Problem statement: After locating the line with "Viewport: 800px width, 378px height." below, output it and each following line exactly, stopping after the line with "Switch to the". No pictures.

Entries provided:

◆ ◆ ◆ ◆

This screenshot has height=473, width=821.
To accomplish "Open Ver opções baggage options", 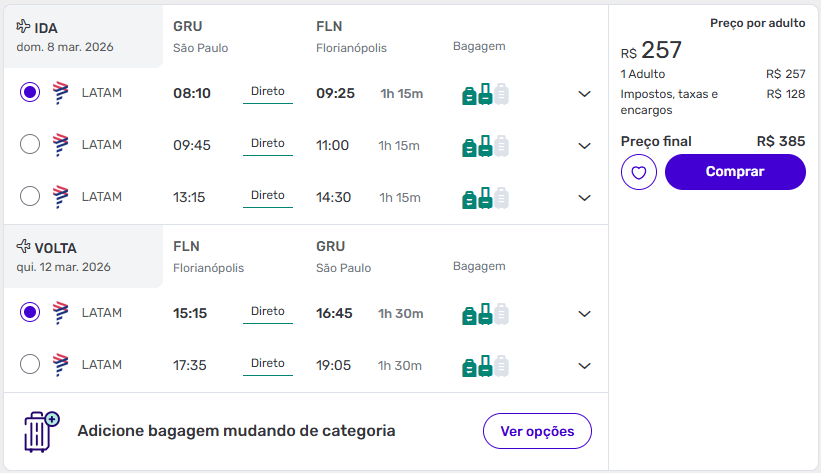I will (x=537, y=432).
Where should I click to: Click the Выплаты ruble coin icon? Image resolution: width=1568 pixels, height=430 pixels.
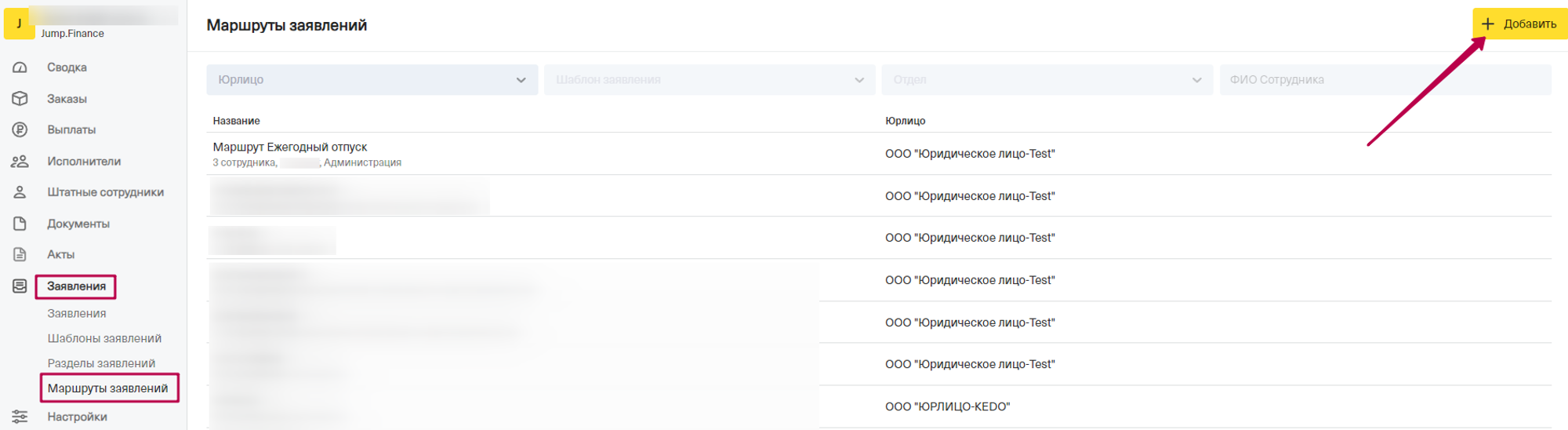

◆ ◆ ◆ ◆

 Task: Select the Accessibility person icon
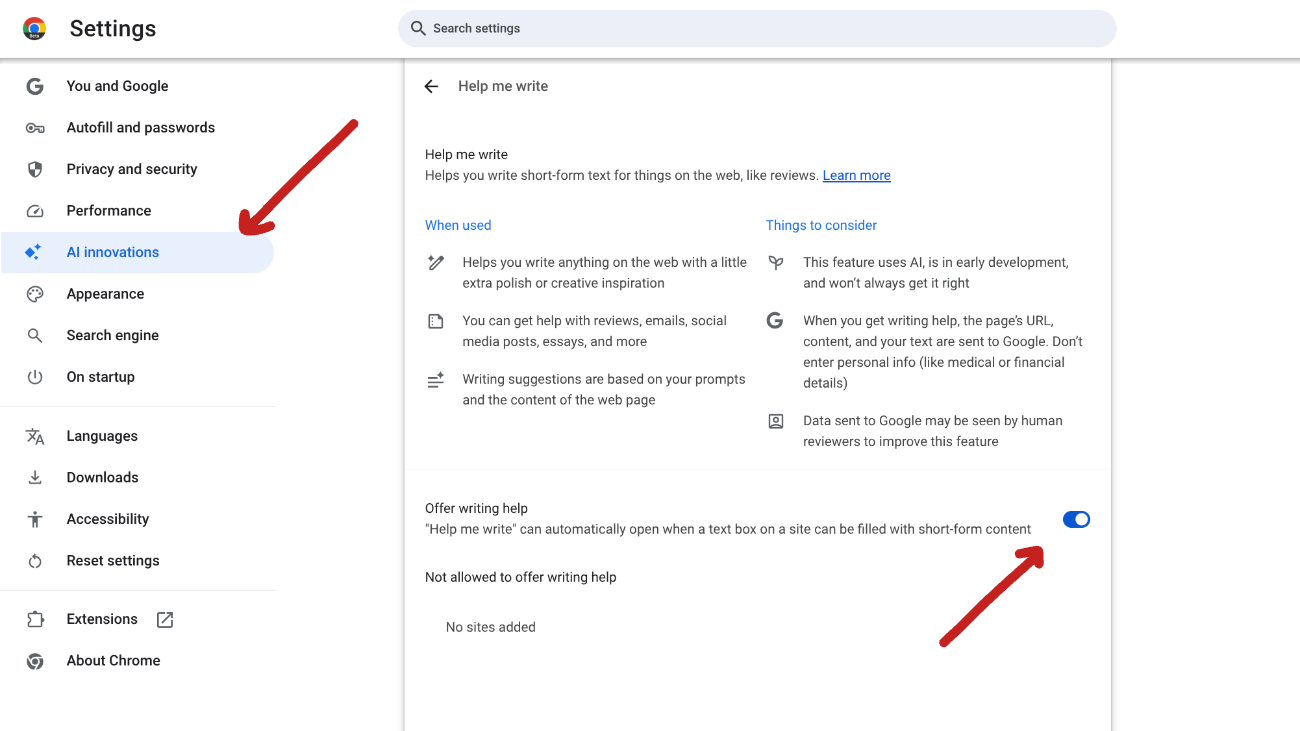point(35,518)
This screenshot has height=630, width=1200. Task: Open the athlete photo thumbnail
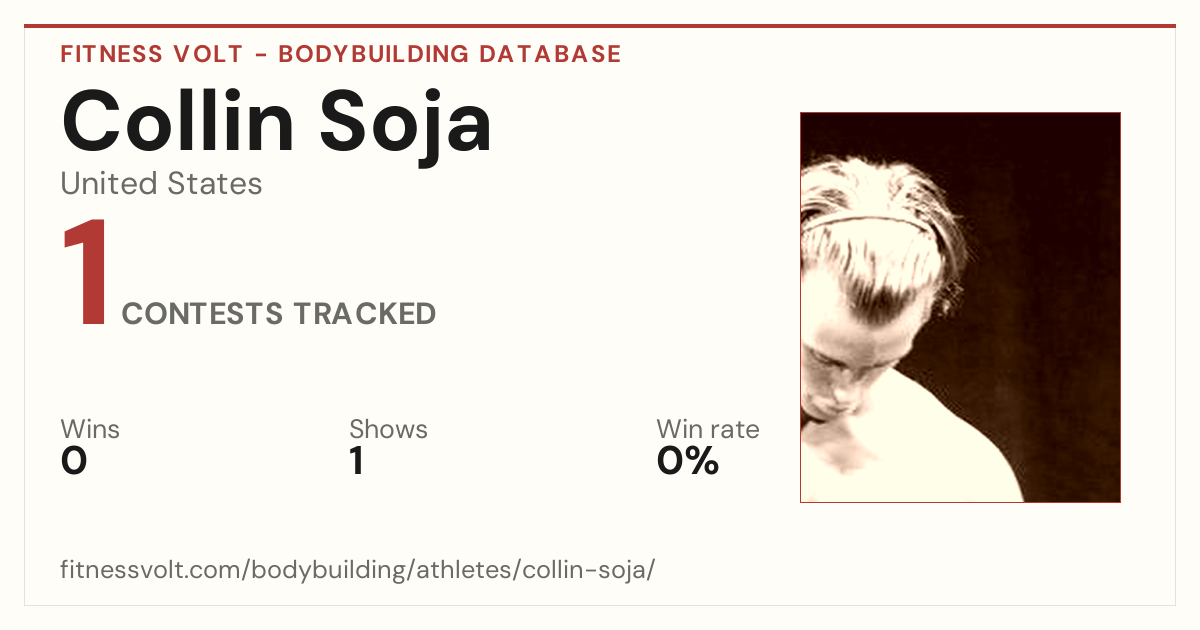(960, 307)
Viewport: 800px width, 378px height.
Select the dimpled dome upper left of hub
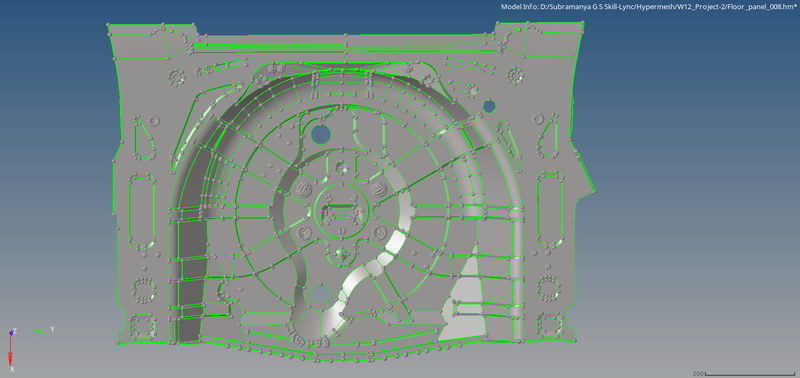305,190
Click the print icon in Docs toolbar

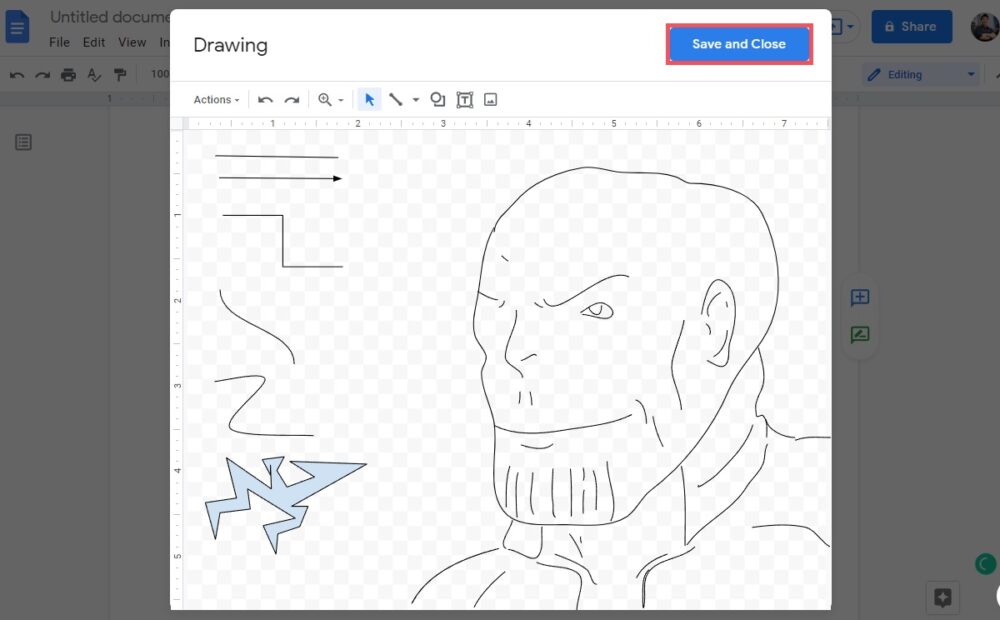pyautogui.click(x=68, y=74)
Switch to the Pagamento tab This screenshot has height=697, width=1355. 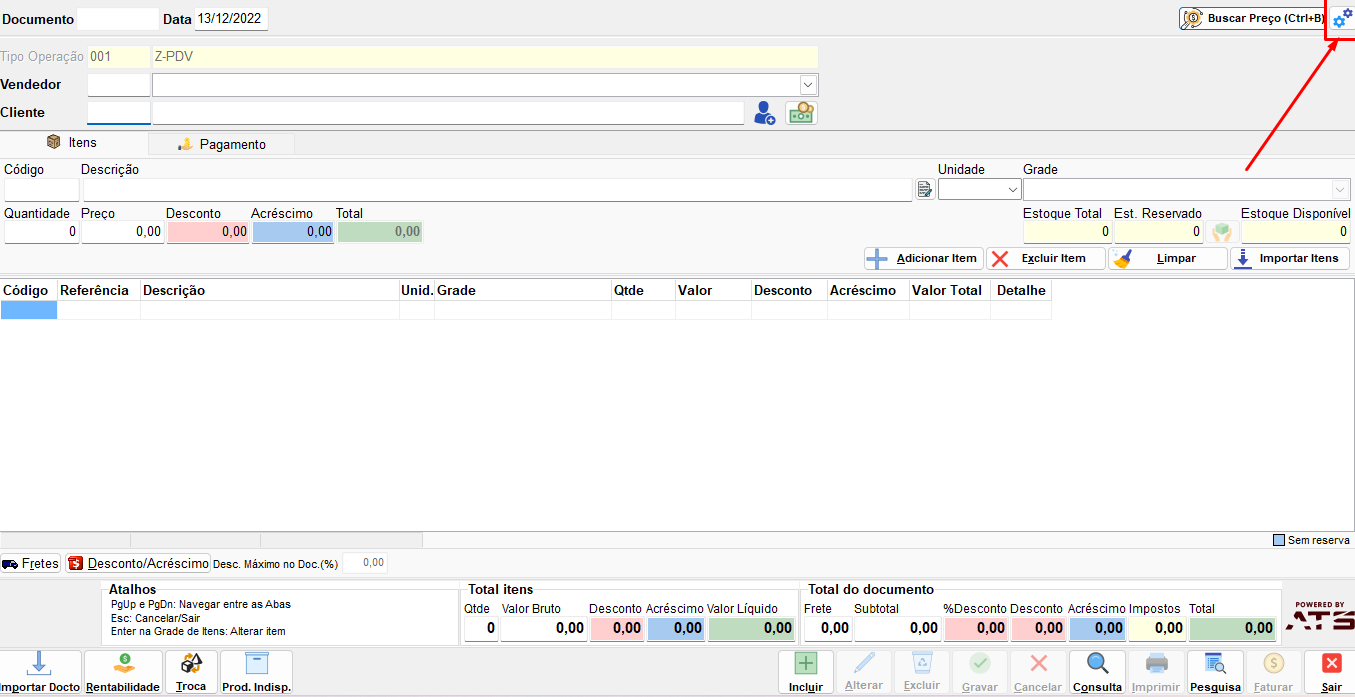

◆ ◆ ◆ ◆

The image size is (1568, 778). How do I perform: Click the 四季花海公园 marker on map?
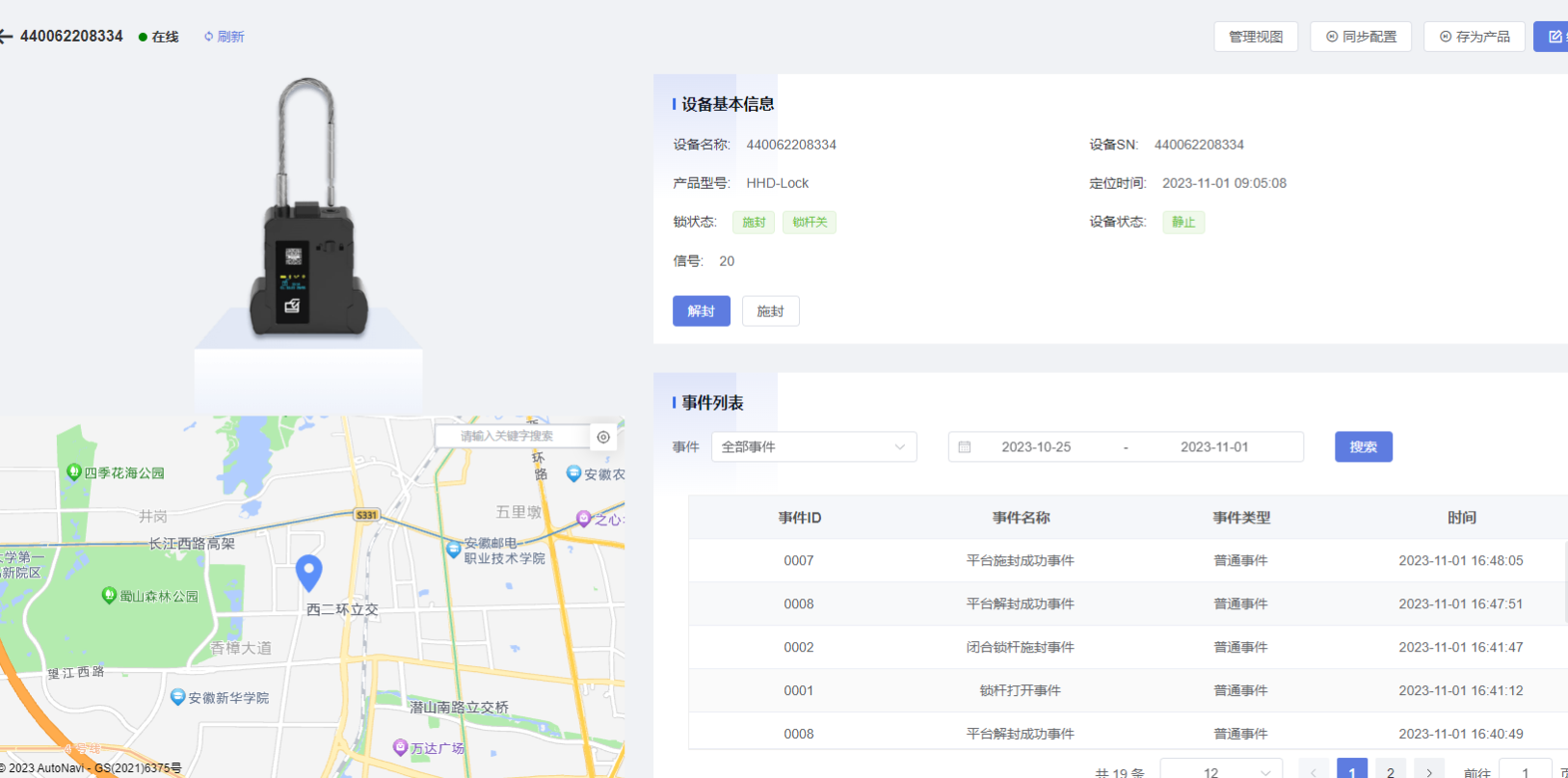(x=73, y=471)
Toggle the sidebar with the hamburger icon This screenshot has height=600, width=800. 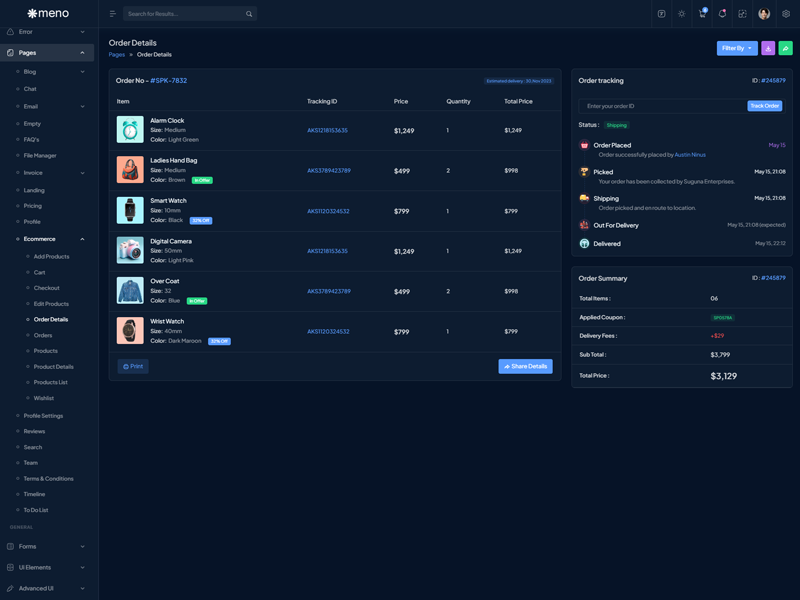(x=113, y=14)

◆ ◆ ◆ ◆

Answer to this task:
Viewport: 800px width, 378px height.
Select the dimpled dome upper left of hub
305,190
Click the print icon in Docs toolbar

pyautogui.click(x=68, y=74)
Switch to the Pagamento tab This screenshot has height=697, width=1355. 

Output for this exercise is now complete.